According to Wikipedia, a vuvuzela is about 1 meter long and plays a B note. It also pushes out sound at 131 decibels right near the opening, a level that, according to a few experts, can cause hearing loss.

The vuvuzela falls into the same bucket as several other well-known implements at sporting events that drive fans nuts: air horns, cowbells, drums, and thundersticks. I really loathe cowbells and the constant ringing at local high school hockey games here in suburban St. Louis. Thundersticks are usually evident at NBA games, as opposing fans try to distract free throw shooters in an exceptionally professional way. Not!

None of these, however, have attracted the same wave of publicity and discussion as the vuvuzela. From what I’ve read, the controversy started in the 2008 Confederations Cup.  Never mind that vuvuzela had been used in Latin America and South Africa for years. To get Mike & Mike to talk about the vuvuzela on their ESPN morning show means that it must have made an impact.

Interestingly, the reaction of FIFA (the governing body for international football) was to ban them, not because of the noise, but because European hooligans might use them as weapons. Despite that, FIFA let them stay in the interests of presenting soccer in South Africa as it should be.

Flash forward to the 2010 World Cup. Just three days in, the focus is almost as much on the vuvuzela as it is on the soccer itself. While South Africa’s goalkeeper says the vuvuzelas are not loud enough, we read that European-led FIFA is talking about banning them.

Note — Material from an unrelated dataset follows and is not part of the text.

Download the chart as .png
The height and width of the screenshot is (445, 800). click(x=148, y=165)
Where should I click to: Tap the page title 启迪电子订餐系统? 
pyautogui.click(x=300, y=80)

Articles are appearing about the vuvuzela in such esteemed information sources as the Christian Science Monitor (against), the Wall Street Journal (for), the Toronto Sun (for), and the Huffington Post (for).

Instead of blaming the controversial soccer ball, as England’s coach did after his goalie gifted the USA a tie, France’s captain Patrice Evra blamed the defenseless vuvuzela. We can’t sleep at night because of the vuvuzelas, he said after France played to an unexpected scoreless tie versus Uruguay.

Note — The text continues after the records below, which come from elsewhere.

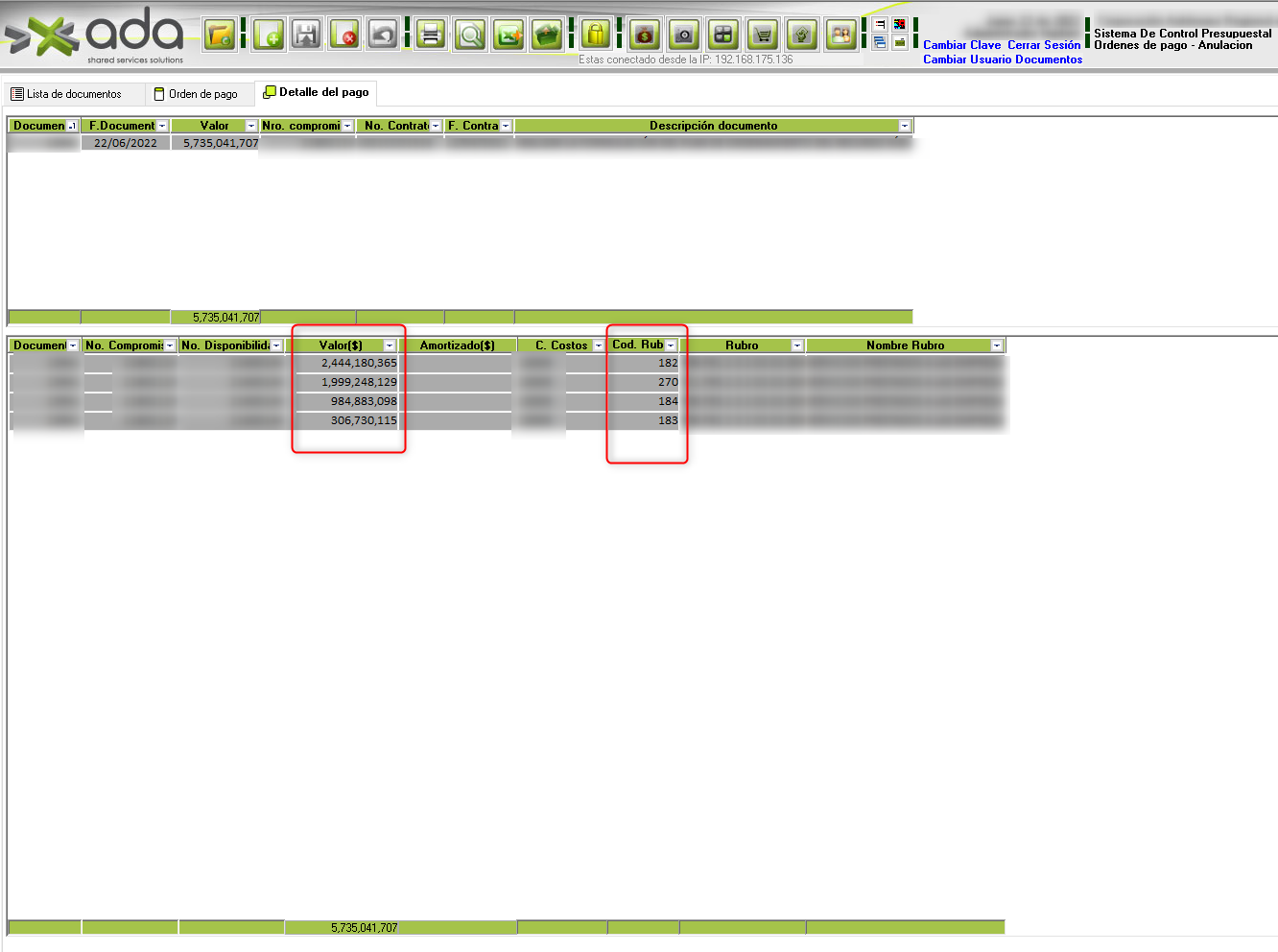Click the Cerrar Sesión link
Image resolution: width=1278 pixels, height=952 pixels.
tap(1044, 45)
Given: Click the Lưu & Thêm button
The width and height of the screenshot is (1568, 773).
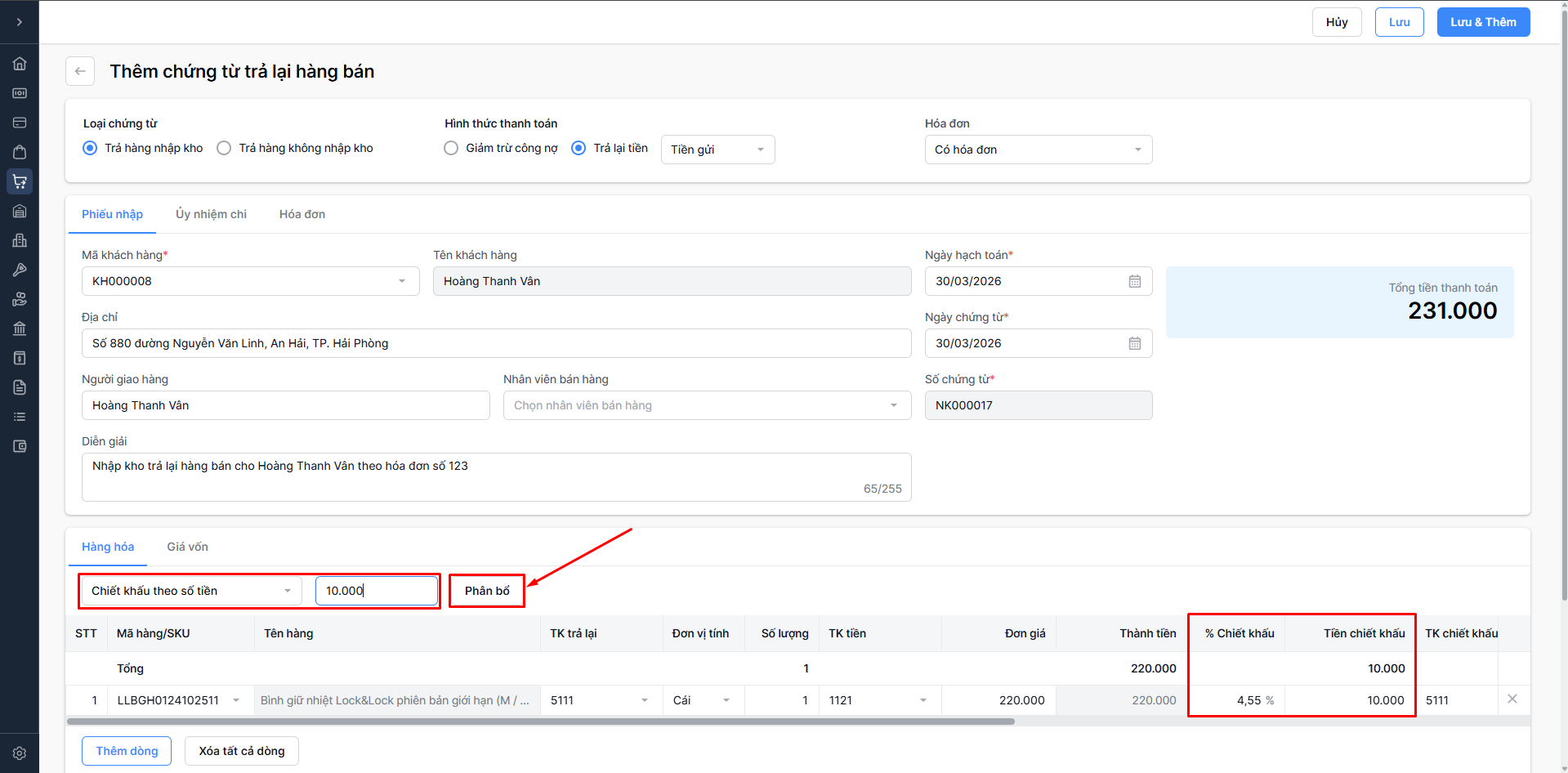Looking at the screenshot, I should [1483, 22].
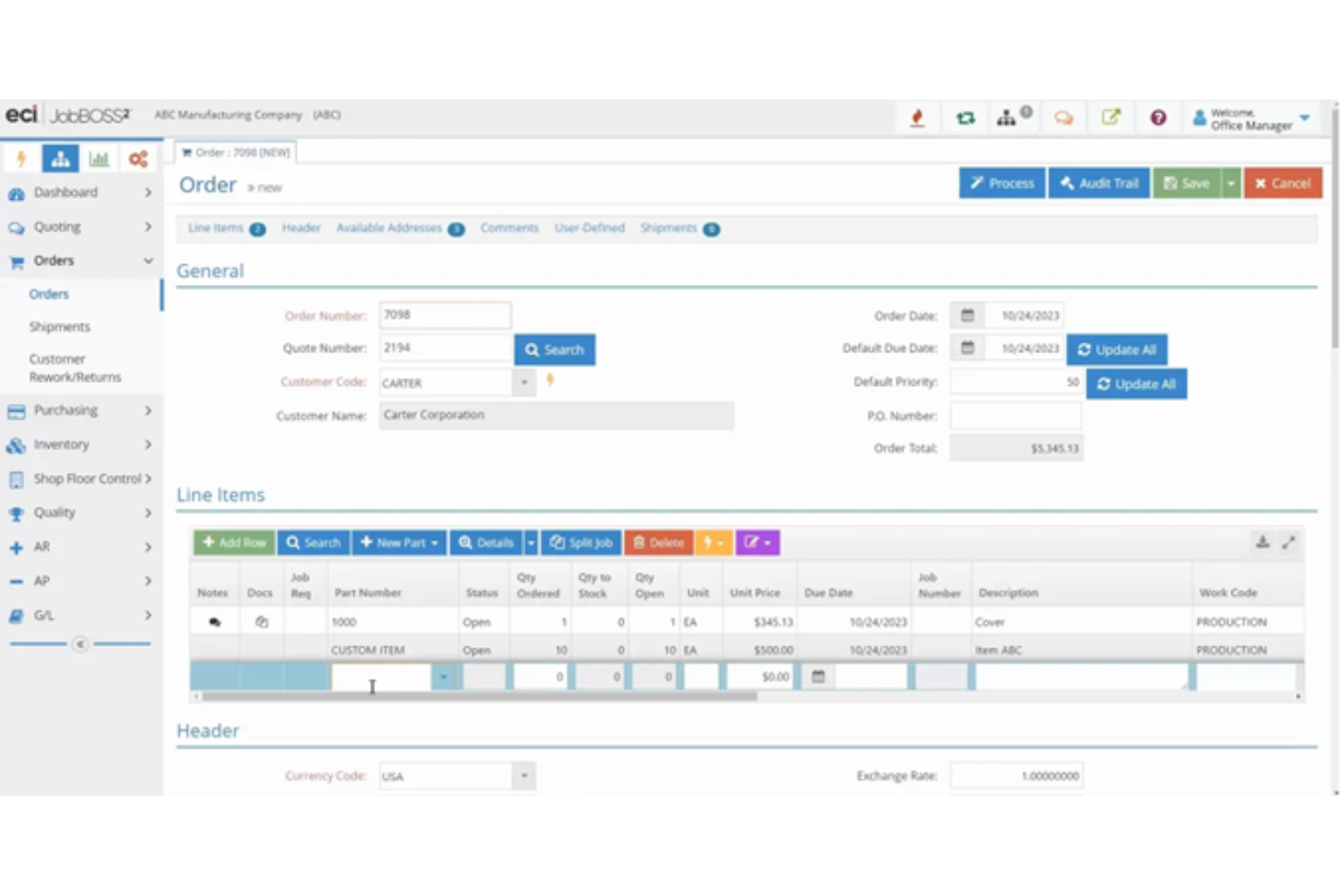The height and width of the screenshot is (896, 1344).
Task: Click inside the P.O. Number field
Action: click(x=1015, y=415)
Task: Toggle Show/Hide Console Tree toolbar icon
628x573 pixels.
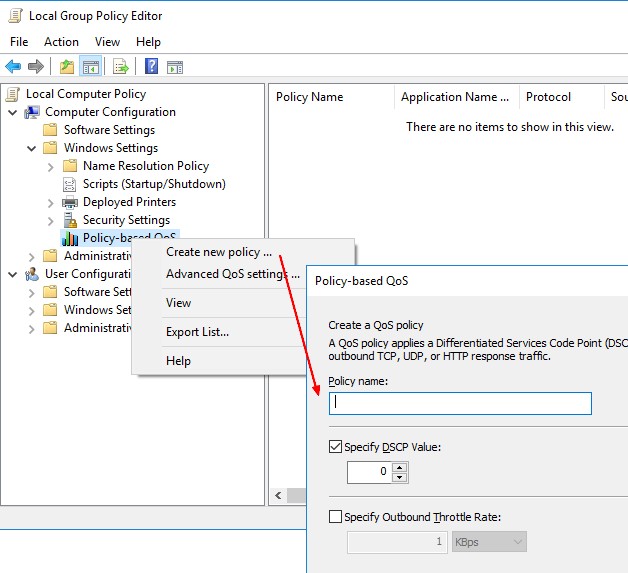Action: (90, 67)
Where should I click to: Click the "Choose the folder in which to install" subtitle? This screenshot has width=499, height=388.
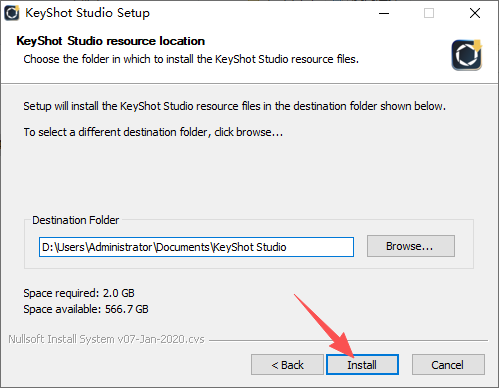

Bottom line — deal with it. Yes, I hate cowbells. But, if one of the hockey player’s moms thinks it makes a difference, then bring it on. Vuvuzelas are part of football in South Africa. Fans are having fun with them.

I say to ESPN and their announcers – turn up the gain so we can hear you.

I say to Patrice Evra and other players – put your head under your pillow or use one of the sleep machines that pushes out sounds of oceans, birds or thunderstorms.

And lastly, I say to all you entrepreneurs – run, do not walk, to South Africa with cases, pallets or container loads of earplugs.